Posted by: Slade on 8/14/2013 5:32:47 AM
*******Spoiler Alert*********
When wolverine lost his adamantium claws I was upset... Granted he DOES lose them in the comics however it wasn't like that. For those of you who do not know, Magneto pulls all of the adamantium out of wolverines body in one moment of sheer rage, crippling him. Well crippling him in the sense that he only has about 1/3 of his healing ability and has his bone claws... Still a very bad a** SOB if I do say so myself. That being said I enjoyed the movie. It was a valiant attempt by Hollywood to make a marvel movie without screwing it up too much... Unlike what they did to Deadpool.... unforgivable that was

Posted by: Joker on 8/13/2013 7:27:52 PM
I quite liked the film. It wasn't wonderful, but it had some good moments and was a big improvement on Origins.
On the issue of the sword, I was assuming that the glow was a sort of 40K-style "power-weapon" affect (not dissimilar from the Silver Samurai's power in the comics), rather than just heated.

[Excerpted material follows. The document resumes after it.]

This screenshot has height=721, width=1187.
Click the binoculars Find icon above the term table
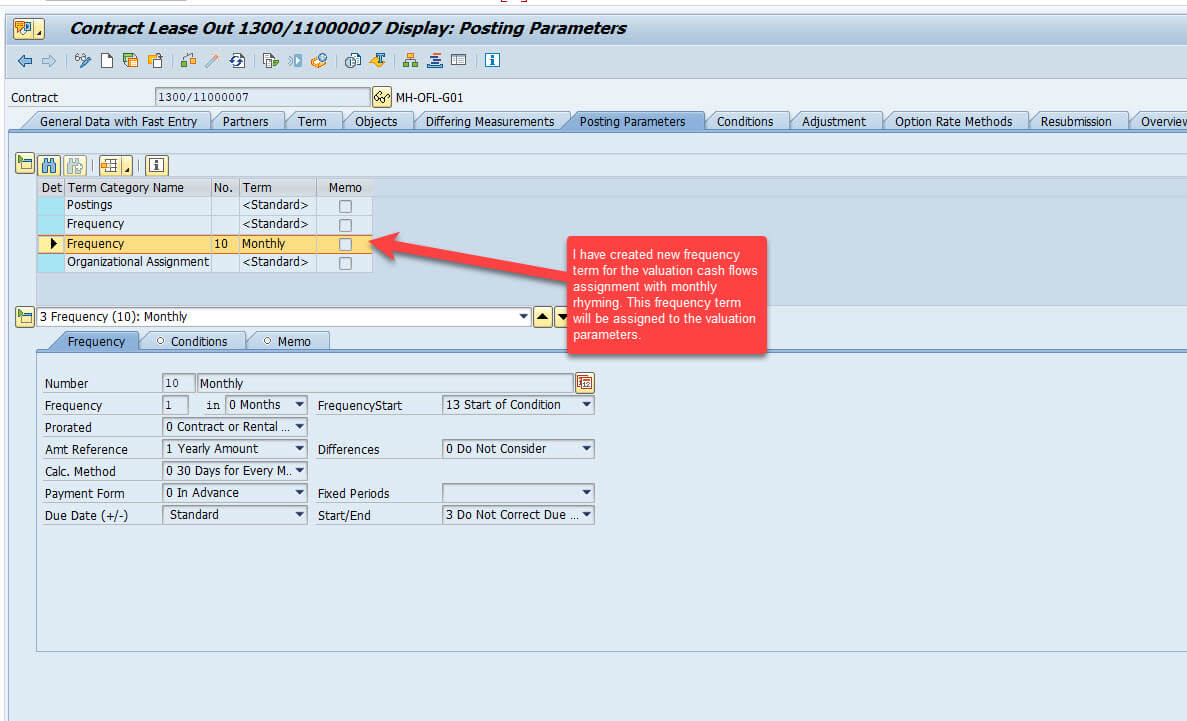(49, 165)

Posted by: annoyinglizardvoice on 8/10/2013 3:10:57 PM
I wanted to like this movie but, I just couldn't. The last 20 Minutes dropped the ball.

Posted by: psyclops on 8/6/2013 3:16:32 PM
If we were talking about tungsten the commentator would have a point.

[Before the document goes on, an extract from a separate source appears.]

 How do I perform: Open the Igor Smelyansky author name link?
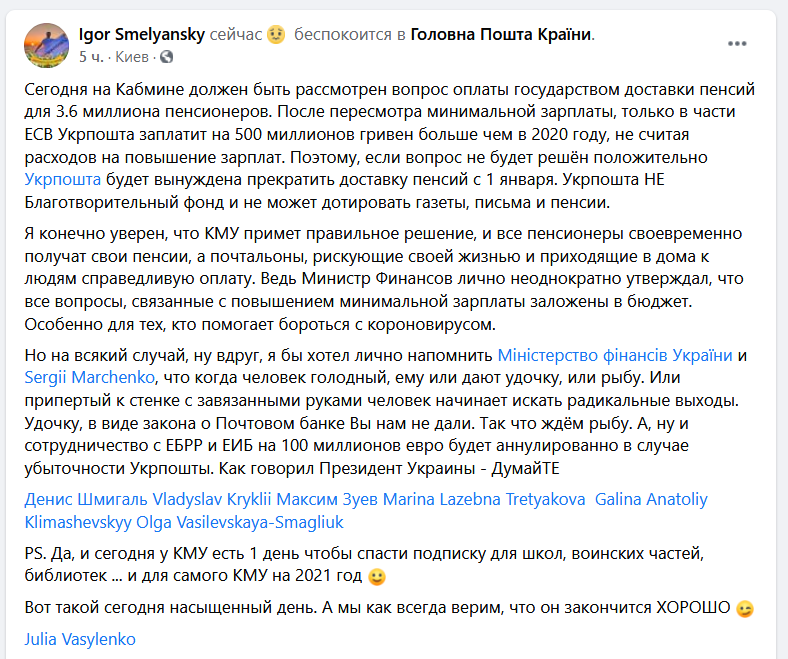142,34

In X2 striker said "If you ever manage to process adamantium you have to keep it hot. Because once the metal cools its indestructible".

Ergo, adamantium is indestructible when cooled, but malleable when hot.

So the reviews point feels more valid, since we are not talking about tungsten here.

Posted by: Umm-Yeah on 8/6/2013 2:43:02 PM
The first commentator is not being a troll. The author makes a common assumption that all metals get weaker as they are heated. This is not the case. Tungsten, a refractory metal, has an empirical properties unlike the more pedestrian metals. With it's high metal point, it does get "stronger" as it get hotter.

The author's comments are akin to, "I thought water puts out all fires" which is also not true.

There is also nothing about the commentator's post that anyone rational reader could deem "trollish".

Posted by: Applied Scientist on 8/6/2013 10:58:39 AM
@Magnetrex: Actually that's my fault. I was out of town last week so I didn't get a chance to put it up until this week.

@Scott Summers: EVERY movie could use more Cyclops.

Posted by: The Le on 8/6/2013 5:42:24 AM
I totally agree. Initial scene brilliant - first half good - second half sucked big time

Posted by: Dr. Doom on 8/5/2013 10:56:19 PM
Nice to see you promptly post your review over one week after this movie came out.

Posted by: Magnetrex on 8/5/2013 8:30:57 PM
Even though I though the movie could have used more Cyclops. I enjoyed it. Oh well maybe next time.

Posted by: Scott Summers on 8/5/2013 6:21:24 PM
Obviously someone (or some troll rather) doesn't get it.

A fire will cause steel to bend, so it does become in a sense weaker while in the fire. I prefer to think of it as flexible. If you plunge the steel into water directly out of the fire it will instantly harden and become strong again.

You got to love trolls, so quick to try and sound clever, but it usually reveals who the true idiot is.

As for the movie, I saw it last weekend. I agree with the reviewer, It was better than origins, but could have been better still.

Posted by: Umm- yeah on 8/5/2013 6:17:16 PM
"Now just hold it a second. My knowledge of metallurgy is limited, but it’s my understanding that heating metal makes it more malleable, not stronger. It just makes no senses."

You might want to look into the ductile-brittle transition of tungsten.